Before this ideal system is put in place, there’s one thing we can do immediately to make peer review better. We need to adjust our expectations about what peer review does. Right now, many people think peer review means, “This paper is great and trustworthy!” In reality, it should mean something like, “A few scientists have looked at this paper and didn’t find anything wrong with it, but that doesn’t mean you should take it as gospel. Only time will tell.”
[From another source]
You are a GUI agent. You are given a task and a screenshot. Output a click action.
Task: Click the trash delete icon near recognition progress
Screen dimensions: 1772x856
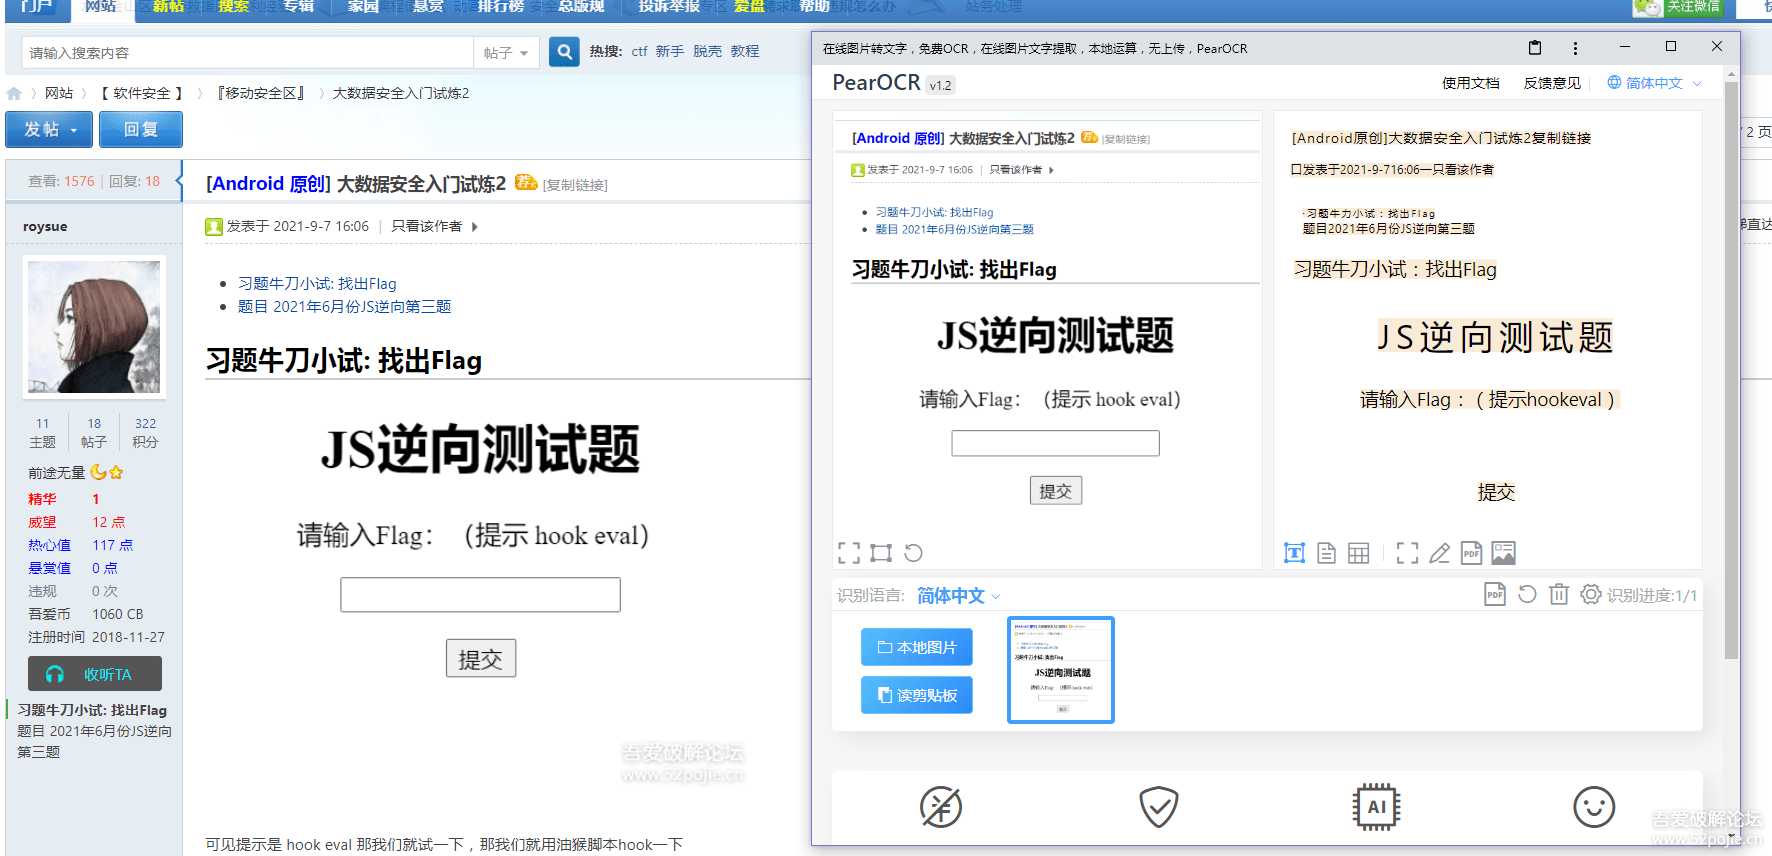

That last part is, I’d say, absolutely correct. Nullius in verba; the Royal Society had it right. Science does not rest on a foundation of peer review; it rests on a foundation of reproducible experimental results. Peer review is just one method to get more of those out into places where other scientists can see them and build on them. Non-scientists, particularly those with some particular viewpoint that they want to see advanced, sometimes make a much bigger deal out of peer review than working scientists do. There is no magic worked in the editorial offices. The good editors and their staffs at the good journals do all they can, but everything published in the literature is provisional, and some of it is a heck of a lot more provisional than the rest. If you’ve worked in any field of research, you know that there are crap papers out there, which were presumably let through by crap reviewers and crap editors, and entire crap journals that publish little else.
Case in point: ever heard of Sensors and Actuators B? Yeah, me neither, but it’s not my field. In 2009, though, there were a couple of papers published there on quantum dots whose images look like. . .well, there’s one of them on the right. The most casual inspection, at least to my eyes, reveals this as a blatant cut-and-paste job, similar to the infamous nanorods paper. The same particles are repeated; they seem to float over the background, and they’re evenly spread out in a way that real particles just never manage to achieve. I particularly like the upper right part of the image, where whoever hacked this together apparently just decided “Ah, the hell with it” and plopped the same particle image down over and over. The comment thread at PubPeer has a useful key to that particular shot, and here’s the thread on the other 2009 paper, which also has issues. These problems have been called out since earlier this year in public forums, to no avail. (F. X. Coudert has been especially good on this).
One of the authors, Ramaier Nrayanaswamy, is an editor of the journal, so that might explain a few things (although it certainly shouldn’t). Other papers from the same group have been identified with similar problems: a Microchimica Acta paper from 2012, and its PubPeer comments; and a paper from earlier in 2015 back in good ol’ Sensors and Actuators B, PubPeer comments here. These were, one presumes, peer-reviewed, but by whom? (The snarky answer is “by the peers of the sort of people who generate such images”). These journals are published by reputable firms (Elsevier and Springer), although many reputable publishing firms (Elsevier in particular) have had some pretty interesting adventures in keeping their own journals up to standard over the years.